For years now, the FDA has failed to make Plan B available to women without a prescription. In January 2005, the New York-based Center for Reproductive Rights sued the agency, charging it with sex discrimination. It's since made strides, deposing a steady number of agency officials, including former FDA Commissioner Lester Crawford. On June 22, those involved in the lawsuit will speak about the case as part of a panel, "NYC Women v. The FDA: The Morning-After Pill Fight." The Voice caught up with Annie Tummino of Brooklyn (pictured below), the lead plaintiff and a Plan B crusader to get a sense of things to come.

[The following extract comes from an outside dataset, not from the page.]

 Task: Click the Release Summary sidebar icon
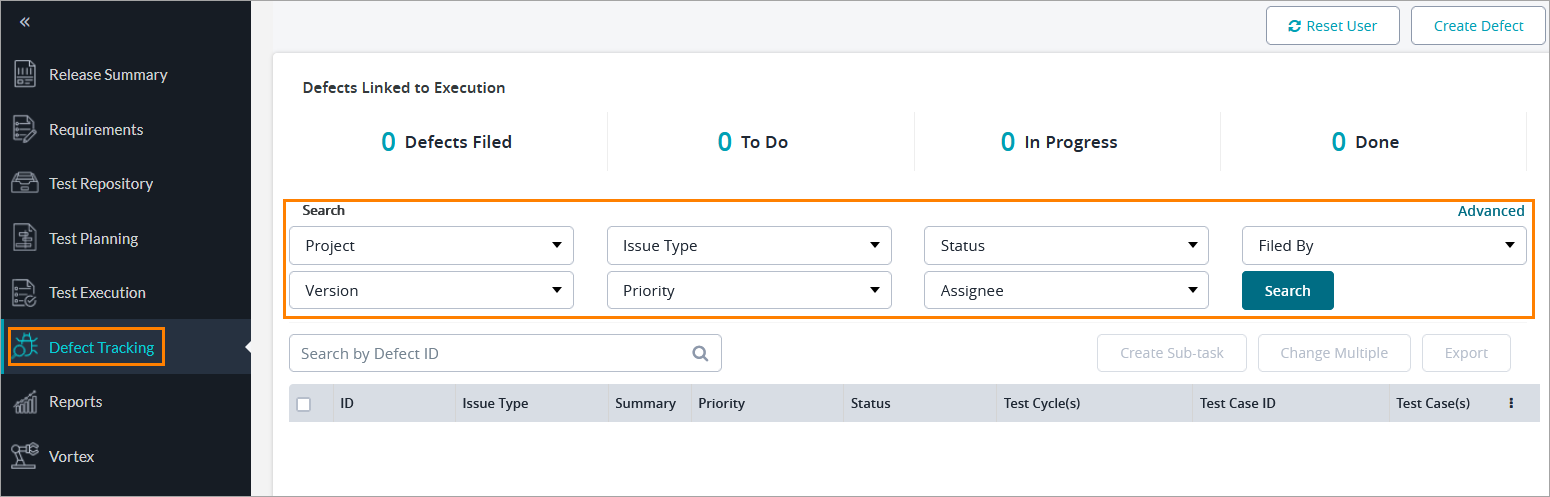coord(25,75)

Q: How did you become the lead plaintiff?
A: It was a natural fit. I work with the Morning-After Pill Conspiracy. We've given the pill to women in defiance of the prescription requirement and we've organized this pledge that says women would be willing to break the law to distribute it. We're letting the FDA know we're pissed off and going to keep it up until the pill is available over the counter. Meanwhile, the Center for Reproductive Rights was entertaining legal action to increase access to Plan B. It wanted someone who lives in New York City to be named as lead plaintiff. I definitely wanted to be a part of it.
Q: Any surprises for you in trying to get Plan B?
A: It's hard to get, even when you know it's hard to get. I needed it because I'd gotten behind on my birth-control pills. I couldn't spend hours going around the city, trying to get it at clinics, standing in line. I was panicky. Luckily, I found a website linking women to emergency contraception. You put in your zip code and all these clinics come up. I was like, 'Well, that's nice but I don't have time to get to the doctor while at work.' Eventually, I found a hotline in New York City with a doctor who will prescribe it over the phone. Still, it'd have been much easier if I could have walked into my local drugstore and bought the pill over the counter.
Q: What makes this lawsuit against the FDA unique?
A: There is a lot of defense happening now, with the right banning abortion in South Dakota and trying to go to the U.S. Supreme Court. They're feeling braver with Bush, pushing through all these anti-birth control measures. There isn't a lot of forward movement in women's reproductive rights. Yet we're making this advance in the courts. We're getting FDA officials under oath, answering questions in depositions. We're holding the people in power accountable.
Q: Any smoking gun yet?
A: A lot of these officials are claiming they made their decisions on their own. I'm not sure I believe it, but it shows me how Bush is pushing his agenda by making these political appointments to these agencies. These appointees follow his positions. Who knows if there will be a smoking gun? But the depositions back up how unusual the process was for the FDA. It adds weight to the evidence that officials who would typically be involved in the process were not.
Q: Are the depositions over?
A: Actually, I just found out I'm going to be deposed. The government is going to depose myself and three other women. I don't know what the goal is.
Hear Tummino and others speak about the FDA lawsuit and the broader Plan B fight on Thursday, June 22, at 6:30 p.m. at NYU's Furman Hall, Room 214.